Il n'existe aucun enregistrement des spectacles donnés entre 1891 et 1893. Aux côtés de quatre musiciens-chanteurs sud-africains et accompagné par les chanteurs de l'ensemble Aedes, vous dansez cette histoire sur scène. Comment avez-vous créé les mouvements pour The Broken Chord ? Quels styles de danse se sont imposés pour la chorégraphie de cette histoire incroyable ?

Oui, c'est une histoire incroyable. Les chanteurs eux-mêmes venaient du Cap-Oriental. Certains d'entre eux venaient du Cap-Occidental. Le fait que les artistes appartenaient à la tradition et à la culture de mes propres racines, à la culture xhosa, a peut-être facilité la démarche. L'esthétique choisie pour les mouvements dans la pièce est issue de la tradition xhosa. Et elle est entrelacée dans toute l’histoire à travers de connotations culturelles, de formes traditionnelles et aussi de rituels.

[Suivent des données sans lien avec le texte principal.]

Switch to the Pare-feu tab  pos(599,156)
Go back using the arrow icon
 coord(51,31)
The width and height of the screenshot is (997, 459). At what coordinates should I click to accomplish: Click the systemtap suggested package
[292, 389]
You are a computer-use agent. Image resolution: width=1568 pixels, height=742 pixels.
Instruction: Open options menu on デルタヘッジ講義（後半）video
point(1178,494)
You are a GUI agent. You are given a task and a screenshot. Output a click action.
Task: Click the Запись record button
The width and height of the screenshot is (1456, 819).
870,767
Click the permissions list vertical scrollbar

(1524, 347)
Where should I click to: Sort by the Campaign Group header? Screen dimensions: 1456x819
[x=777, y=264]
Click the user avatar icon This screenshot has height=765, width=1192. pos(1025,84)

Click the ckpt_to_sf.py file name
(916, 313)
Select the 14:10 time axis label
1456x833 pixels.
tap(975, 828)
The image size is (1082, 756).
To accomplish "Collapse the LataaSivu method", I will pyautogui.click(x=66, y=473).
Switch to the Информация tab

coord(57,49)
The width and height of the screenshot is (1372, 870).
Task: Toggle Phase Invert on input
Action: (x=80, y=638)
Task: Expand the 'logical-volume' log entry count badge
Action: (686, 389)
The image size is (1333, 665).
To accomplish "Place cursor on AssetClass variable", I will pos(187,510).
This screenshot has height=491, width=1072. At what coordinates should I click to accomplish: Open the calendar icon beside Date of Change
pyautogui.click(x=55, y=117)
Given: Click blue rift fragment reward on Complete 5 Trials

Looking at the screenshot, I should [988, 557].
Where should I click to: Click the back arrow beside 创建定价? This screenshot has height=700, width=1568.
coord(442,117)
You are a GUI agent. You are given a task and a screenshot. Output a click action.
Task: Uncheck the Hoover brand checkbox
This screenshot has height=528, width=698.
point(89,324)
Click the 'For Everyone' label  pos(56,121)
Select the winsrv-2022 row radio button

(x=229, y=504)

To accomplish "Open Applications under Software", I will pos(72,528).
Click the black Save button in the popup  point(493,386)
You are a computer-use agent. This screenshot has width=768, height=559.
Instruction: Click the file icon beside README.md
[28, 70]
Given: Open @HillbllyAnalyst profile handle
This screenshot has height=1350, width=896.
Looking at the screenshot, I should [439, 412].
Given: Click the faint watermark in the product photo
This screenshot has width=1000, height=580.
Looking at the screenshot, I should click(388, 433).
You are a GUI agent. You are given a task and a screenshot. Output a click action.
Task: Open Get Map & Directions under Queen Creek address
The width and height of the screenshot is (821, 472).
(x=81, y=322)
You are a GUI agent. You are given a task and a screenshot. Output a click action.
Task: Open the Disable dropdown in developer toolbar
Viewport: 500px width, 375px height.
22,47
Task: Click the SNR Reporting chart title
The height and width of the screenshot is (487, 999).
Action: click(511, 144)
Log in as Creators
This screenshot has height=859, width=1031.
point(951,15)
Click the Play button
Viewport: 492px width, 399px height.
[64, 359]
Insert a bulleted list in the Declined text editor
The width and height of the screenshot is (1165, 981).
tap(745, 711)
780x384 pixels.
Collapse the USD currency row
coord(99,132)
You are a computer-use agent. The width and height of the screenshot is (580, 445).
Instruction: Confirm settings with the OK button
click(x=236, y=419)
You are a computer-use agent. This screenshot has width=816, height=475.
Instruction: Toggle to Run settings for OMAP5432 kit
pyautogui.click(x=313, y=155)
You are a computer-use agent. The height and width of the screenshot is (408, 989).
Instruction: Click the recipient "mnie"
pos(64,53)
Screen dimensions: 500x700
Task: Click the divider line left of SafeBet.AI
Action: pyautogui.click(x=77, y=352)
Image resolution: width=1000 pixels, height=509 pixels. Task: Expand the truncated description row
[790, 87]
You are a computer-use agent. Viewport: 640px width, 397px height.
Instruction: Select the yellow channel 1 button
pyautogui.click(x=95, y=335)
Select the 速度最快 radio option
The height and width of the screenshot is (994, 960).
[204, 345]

Cette histoire de la première chorale africaine en Angleterre, pourquoi est-elle pour vous pas seulement une pièce sur l’histoire de la colonisation, mais aussi sur le racisme aujourd'hui ?

Il est évident que le racisme continue à exister aujourd’hui. Chacun de nos visages est concerné. Mais, il y a de nombreux mouvements qui s'opposent au racisme. Nous ne pouvons qu'amplifier ce message d'humanité en affirmant que l'humanité prévaut toujours sur tout le reste.

Gregory Maqome, le chorégraphe sud-africain de la pièce « Broken Chord ».
Gregory Maqome, le chorégraphe sud-africain de la pièce « Broken Chord ». © Siegfried Forster / RFI

À l'époque où la première chorale africaine est arrivée au Royaume-Uni, à la fin du XXe siècle, il y avait aussi les premiers « zoos humains » en Europe, des expositions où les Noirs étaient exhibés comme des animaux exotiques. Dans ce contexte historique, considérez-vous l'aventure du chœur comme une sorte de mouvement Black Power avant l’heure ?

Je pense que c'était une réaction. Un évènement en parallèle, beaucoup d'autres choses se sont produites à cette époque. Il y avait l'histoire de Saartjie Baartman, une femme sud-africaine exhibée comme dans un zoo humain. Cette histoire porte en elle-même l'éthique de cette époque. Elle révèle un monde basé sur le racisme, avec des gens considérant les autres comme quelque chose d'autre, et non pas comme leurs égaux.

Vous tournez avec cette pièce en Espagne, en Italie, en Autriche, en Allemagne, au Royaume-Uni, en France, au Canada, aux États-Unis... Les réactions du public sont-elles différentes en Amérique, en Afrique ou en Europe ?

Chaque pays a sa propre histoire et les gens réagissent en fonction de leur histoire et de leurs expériences. Honnêtement, oui, les réactions sont différentes. Au Royaume-Uni, nous avons eu un public plus noir. Nous avons vu leurs réactions, confrontés aux choses contre lesquelles nous nous battons. D’une certaine façon, nous avons répondu à certaines des questions qu’ils se posent. Ils ont vu aussi que nous avons le courage d'être sur cette scène pour faire revivre cette histoire à l’endroit où ces chanteurs de 1891 se sont produits ! Nous apportons cette histoire comme un reflet, comme un miroir pour la communauté noire au Royaume-Uni et partout ailleurs dans le monde. Ce miroir leur permet de se retrouver dans cette histoire. Et ils s’aperçoivent qu'il est possible de parler de ces choses. Et que nous devrions être capables d’en parler.

 The Broken Chord, chorégraphie de Gregory Maqoma, musique de Thuthuka Sibisi, avec l’ensemble Aedes, du 24 au 26 mars à la Cité de la musique à Paris. Une des particularités de la pièce : à chaque étape de la tournée mondiale, une grande chorale locale participe au spectacle.